Choosing a contractor for apartment turnovers is the structured process of vetting, piloting, and scaling a qualified team to return a unit to move-in-ready condition quickly. When done right, vacancy days shrink and defects drop. In London, ON, Mahal Concrete and Constructions at 805 Chelton Rd uses standardized finishes and a proven, end-to-end workflow to make this repeatable.

By Amaruppdesh Singh | Last updated: June 2, 2026

Overview and why it matters

Turnovers touch every surface a new renter notices: walls, floors, fixtures, and hardware. Coordinating those tasks to the day is what keeps schedules tight. Treat contractor selection like an operations decision, not a one-off purchase. A reliable turnover partner translates to faster re-leasing, steadier revenue, and fewer early callbacks.

Across Southwest Ontario properties we service, the most common delay causes are unclear scopes, late materials, and out-of-order trades.

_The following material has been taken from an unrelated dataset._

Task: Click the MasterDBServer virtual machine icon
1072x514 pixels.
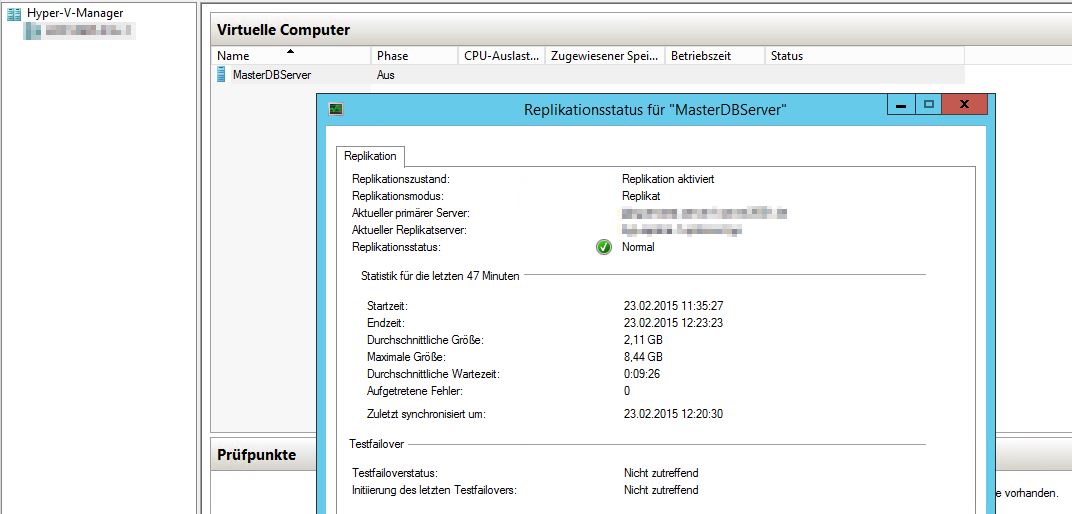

Locking scope, staging materials, and enforcing paint-then-floors-then-fixtures sequencing prevents rework. Expect defined milestones, photo documentation, and a documented punch list before keys change hands.

Quick summary

  • Main goal: minimize vacancy without sacrificing finish quality or safety.
  • Non-negotiables: insurance, WSIB clearance, a named site lead, and clear access rules.
  • Speed levers: repeatable specs, stocked materials, daily progress checks, and disciplined sequencing.
  • Quality levers: a mock-up room, photo logs, and a sign-off checklist with objective pass/fail criteria.

Once your playbook is set, every new unit becomes more predictable. That is how owners of multi-property portfolios keep standards uniform while cutting down on rework.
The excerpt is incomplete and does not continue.